# BARRA <> DEA Generate Daily Summaries

In [1]:
import datacube
import rasterio
import time
import os
import numpy as np
from datetime import datetime
from datacube.helpers import write_geotiff
from matplotlib import pyplot

## Optional helper functions

In [2]:
def write_barra_data(filename, target_dataset, source_affine, nodata=-1073741824):
    profile_override = {'nodata': nodata, 'transform': source_affine}
    write_geotiff(filename, target_dataset, profile_override=profile_override)

In [3]:
def flip_barra_data(source_dataset, target_variable='accum_prcp'):
    temp_dataarray = source_dataset[target_variable].reindex(latitude=source_dataset[target_variable].latitude[::-1])
    target_dataset = temp_dataarray.to_dataset()
    target_dataset.attrs = temp_dataarray.attrs
    return target_dataset

## Before loading BARRA data...

In [4]:
# Because GDAL struggles with the BARRA NetCDF format we have two choices:
# we leave everything unmolested but exruiciatingly slow
# or
# we use the following directive.

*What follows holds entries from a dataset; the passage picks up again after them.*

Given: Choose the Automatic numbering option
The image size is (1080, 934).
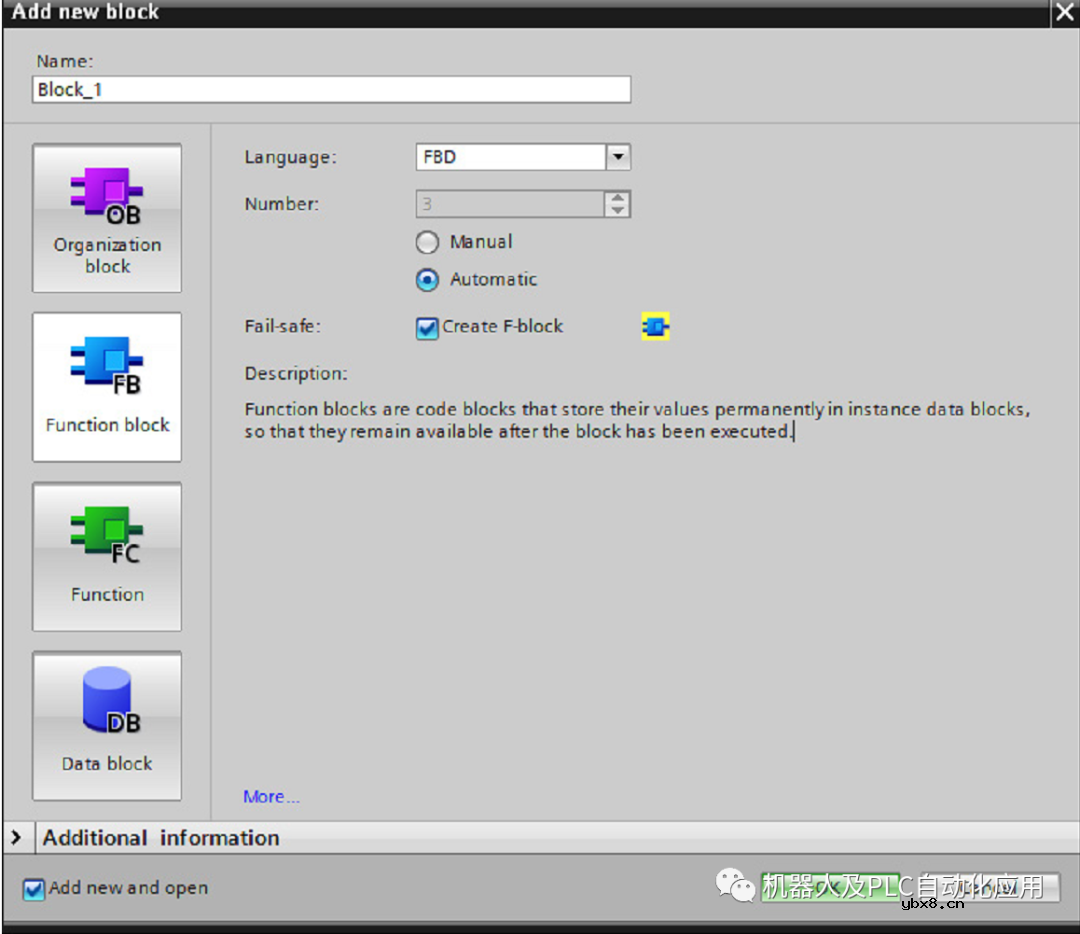Looking at the screenshot, I should (x=427, y=280).
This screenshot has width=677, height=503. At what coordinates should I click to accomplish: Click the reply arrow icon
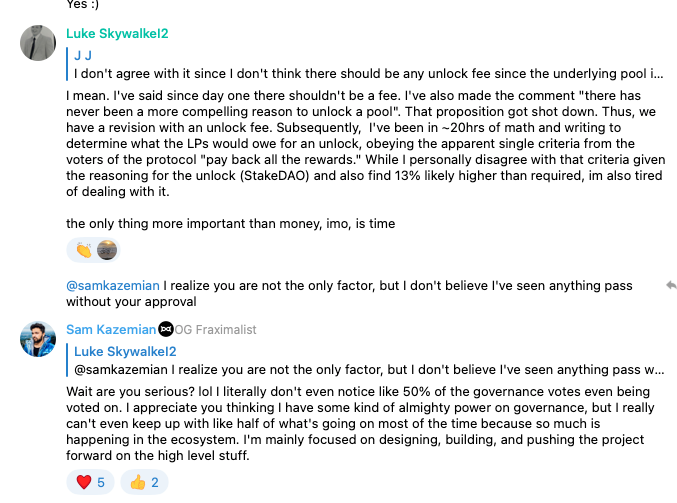[672, 285]
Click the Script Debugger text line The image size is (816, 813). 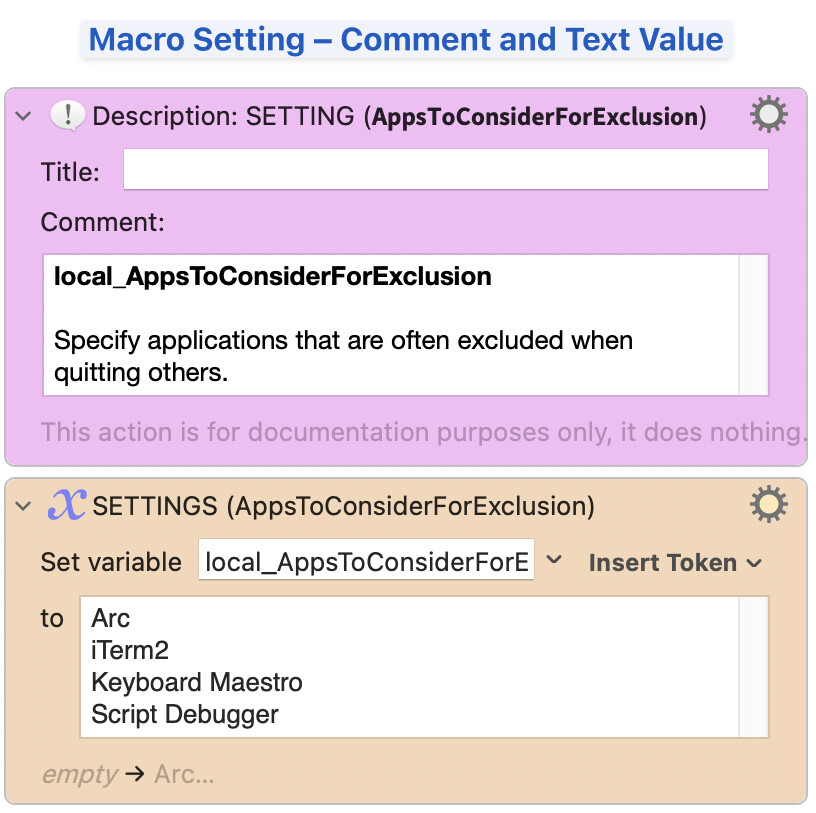tap(185, 715)
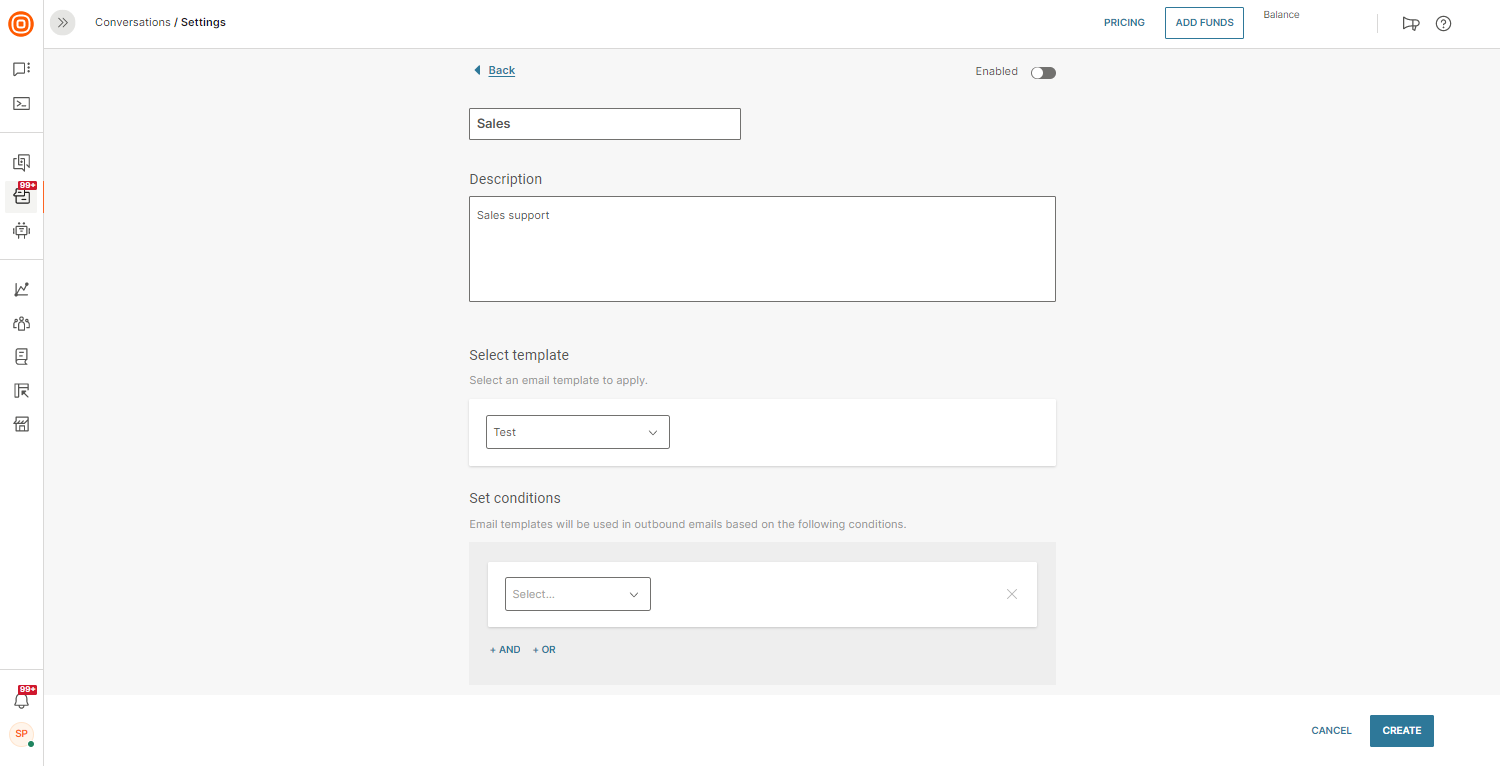Screen dimensions: 1500x766
Task: Click the CREATE button
Action: pos(1401,731)
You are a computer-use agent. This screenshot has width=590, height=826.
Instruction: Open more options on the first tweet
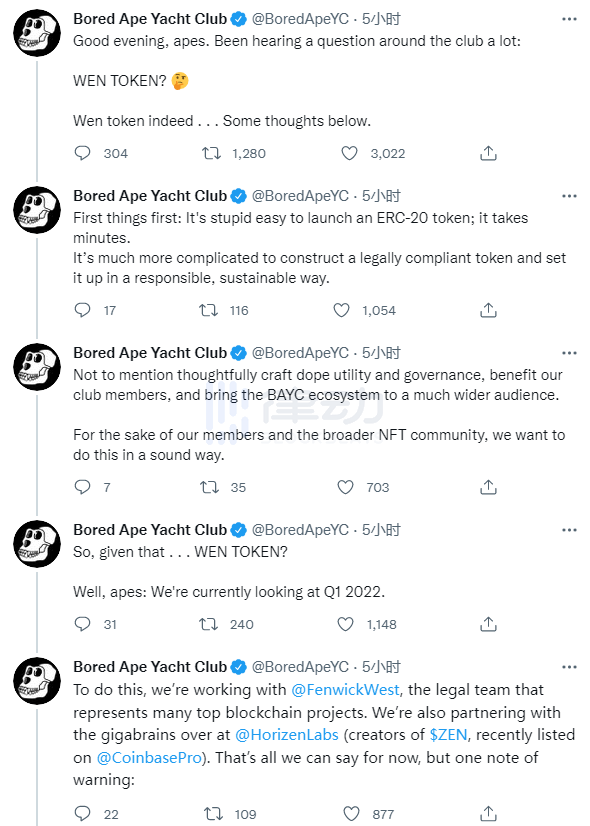click(x=569, y=19)
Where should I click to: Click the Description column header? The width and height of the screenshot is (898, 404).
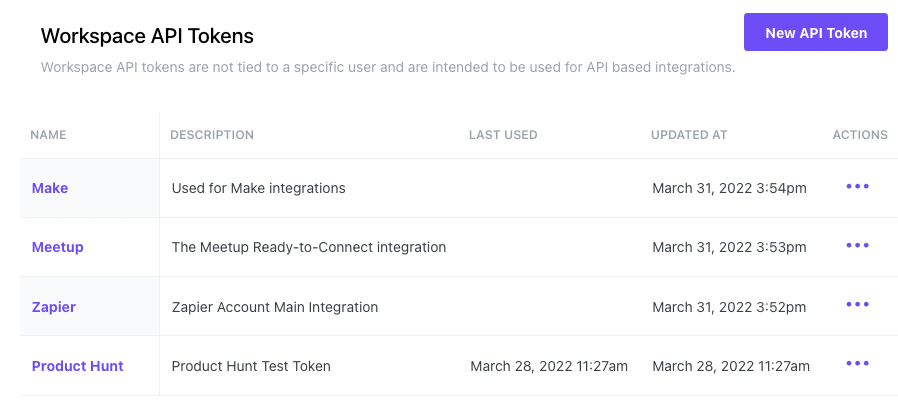coord(212,135)
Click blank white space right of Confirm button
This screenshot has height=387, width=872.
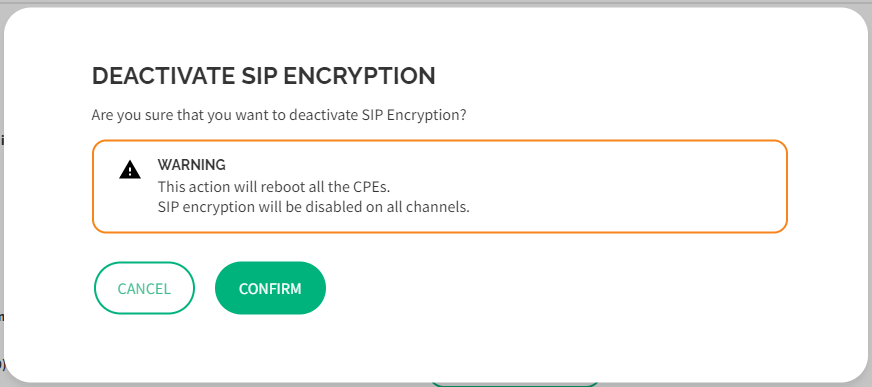[556, 288]
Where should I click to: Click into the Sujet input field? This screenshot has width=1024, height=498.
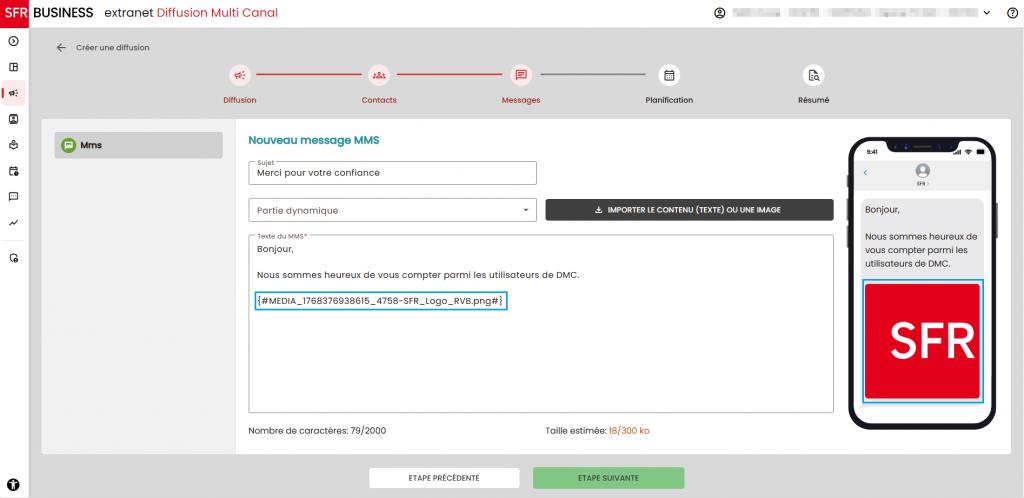click(392, 173)
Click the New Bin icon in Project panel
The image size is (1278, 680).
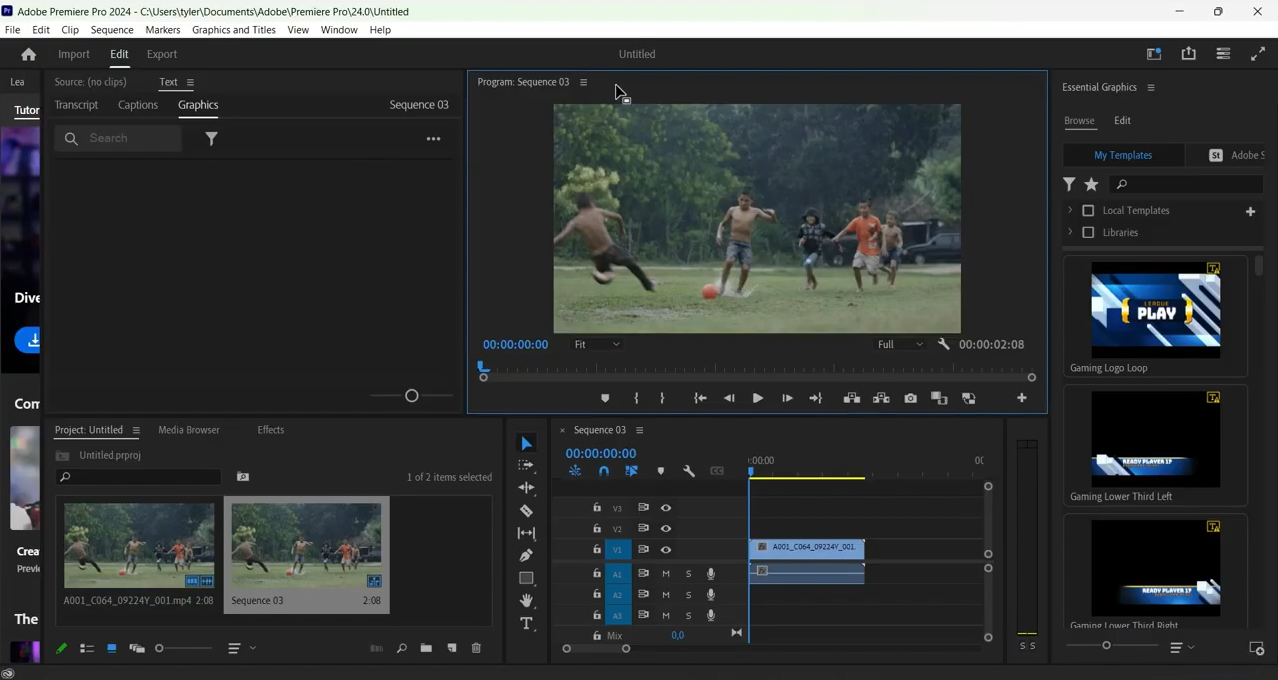(425, 648)
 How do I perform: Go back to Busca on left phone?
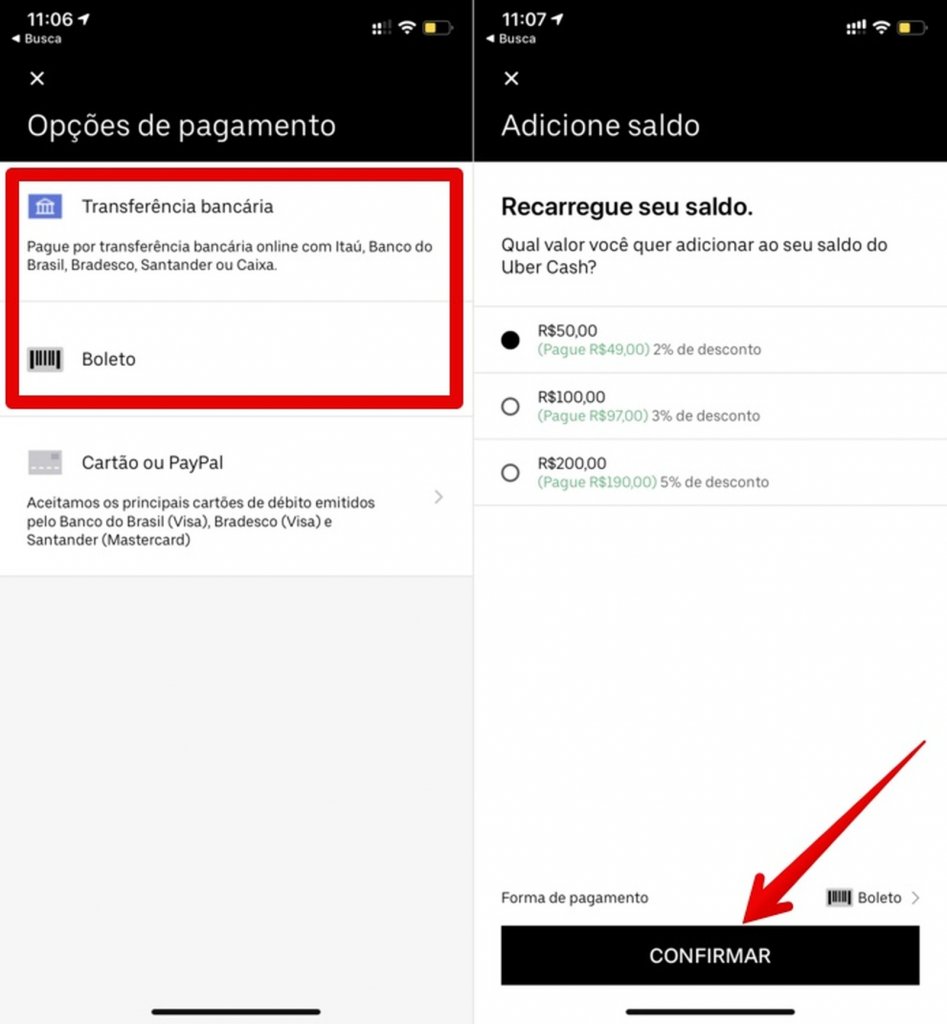(x=37, y=39)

This helps GDAL read the file
# metadata correctly but it has the unfortunate side effect of flipping our data.
# Depending on what other data sourced you are reading from , you may need to 
# explicitly set this flag back to YES to avoid any unforeseen consequences
os.environ['GDAL_NETCDF_BOTTOMUP'] = 'NO'

# you will need a datacube confing:
config = {
    'db_hostname': 'agdcdev-db.nci.org.au',
    'db_port': 6432,
    'db_database': 'dg6911'
}
dc = datacube.Datacube(config=config)

## Load BARRA faster using DASK

In [5]:
import dask
import dask.distributed

client = dask.distributed.Client(n_workers=8,
                                 threads_per_worker=1,
                                 memory_limit='3G',
                                 ip='127.0.0.1')
client

Port 8787 is already in use. 
Perhaps you already have a cluster running?
Hosting the diagnostics dashboard on a random port instead.


0,1
Client  Scheduler: tcp://127.0.0.1:37286  Dashboard: http://127.0.0.1:39267/status,Cluster  Workers: 8  Cores: 8  Memory: 24.00 GB


In [6]:
def generate_daily_summary(day, month, year):
    accum = dc.load(product='accum_prcp',
             dask_chunks={'time':6},
               time=year+'-'+month+'-'+day,
               skip_broken_datasets=True)
    affine = accum['accum_prcp'].affine
    attrs = accum['accum_prcp'].attrs
    loaded_accum = accum['accum_prcp'].compute()
    filtered_sum = loaded_accum.where(loaded_accum >= 0, drop=True).sum(dim='time')
    
    ## turn back into dataset
    total_day_accumprcp_dataset = filtered_sum.to_dataset()
    total_day_accumprcp_dataset['accum_prcp'].attrs = attrs
    total_day_accumprcp_dataset.attrs = attrs
    
    #flip
    flipped_accum_prcp = flip_barra_data(total_day_accumprcp_dataset)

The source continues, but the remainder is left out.